Primary ovarian insufficiency (POI) resulting from ovarian autoimmunity is a poorly understood clinical condition lacking in effective treatments. Understanding the targets of the autoimmune response and induction of ovarian-specific tolerance would allow development of focused
therapies to preserve fertility in an at-risk population. MATER (maternal
antigen that embryos require) is a known ovarian
autoantigen targeted in autoimmune syndromes of POI. We attempt to induce ovarian-specific tolerance via transgenic expression of the MATER
antigen on potentially tolerogenic antigen-presenting cells (APC), which typically present
antigen via the major histocompatibility complex (
MHC) class II molecule. We hypothesize that expression of MATER in a MHC class II-dependent manner on APC can mediate induction of ovarian tolerance. We utilized a well-characterized murine model of ovarian autoimmunity, whereby
oophoritis develops after d 3 neonatal
thymectomy (NTx). Wild-type and transgenic mice, carrying an MHC Class II-driven Mater gene (IE-Mater), were subjected to NTx and assessed for evidence of
autoimmune oophoritis.
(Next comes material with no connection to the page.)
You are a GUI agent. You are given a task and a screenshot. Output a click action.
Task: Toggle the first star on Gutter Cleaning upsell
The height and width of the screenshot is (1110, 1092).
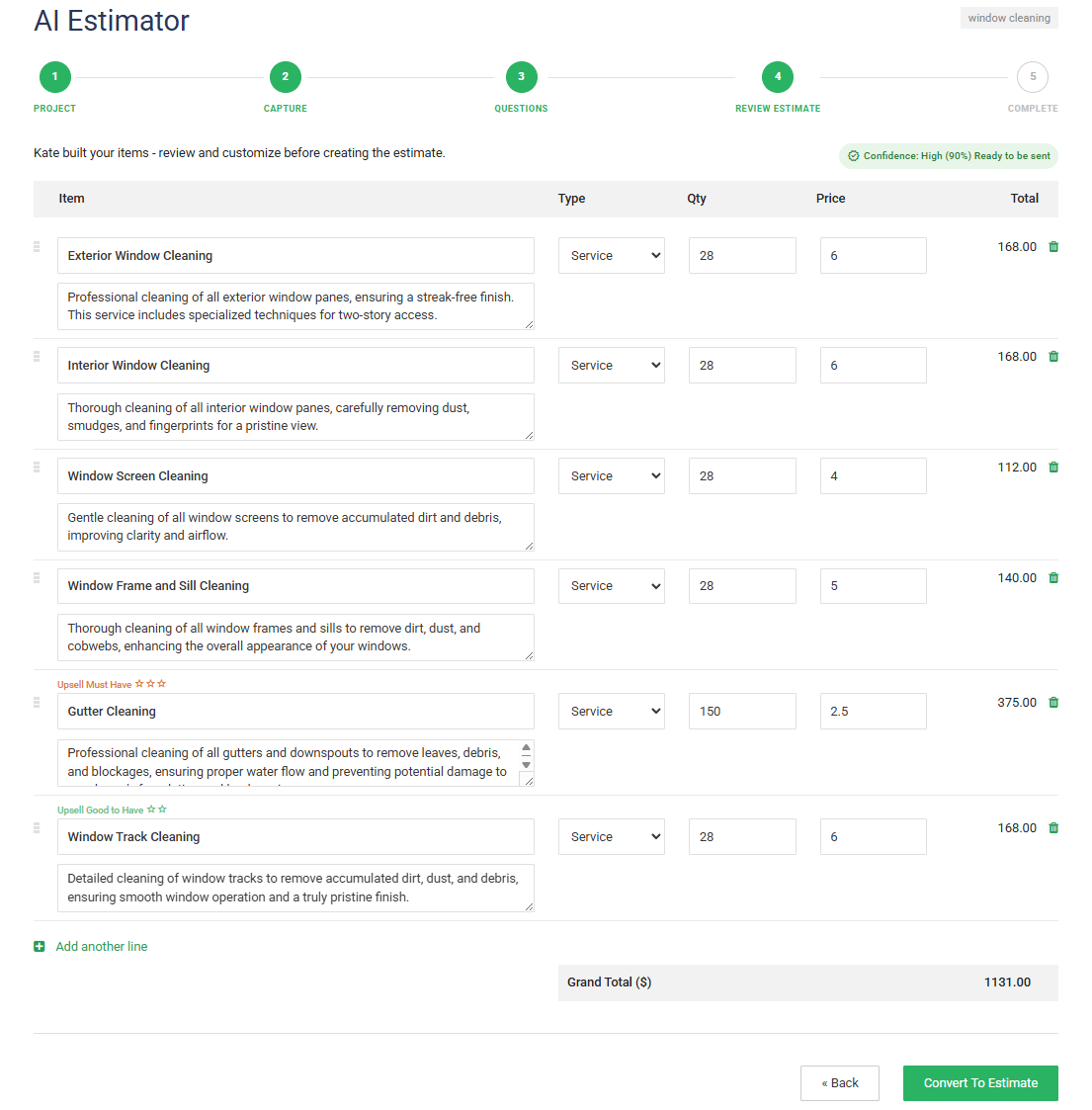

After disease induction by NTx, female mice carrying the IE-Mater transgene had significant reductions in histological
oophoritis (56%) and circulating ovarian
autoantibodies (28%) compared with wild-type females (94% and 82%, respectively). Incidence of other autoimmunity was unaffected as assessed by
antinuclear autoantibodies. Transgenic expression of MATER in APC can induce
antigen-specific tolerance with a significant reduction in ovarian autoimmunity. Lack of complete disease protection suggests that other
antigens may also play a role in
autoimmune oophoritis. As a known
autoantigen in the human APS1 (
autoimmune polyglandular syndrome type 1), which is associated with POI, MATER may represent a relevant target for future diagnostic and therapeutic clinical interventions.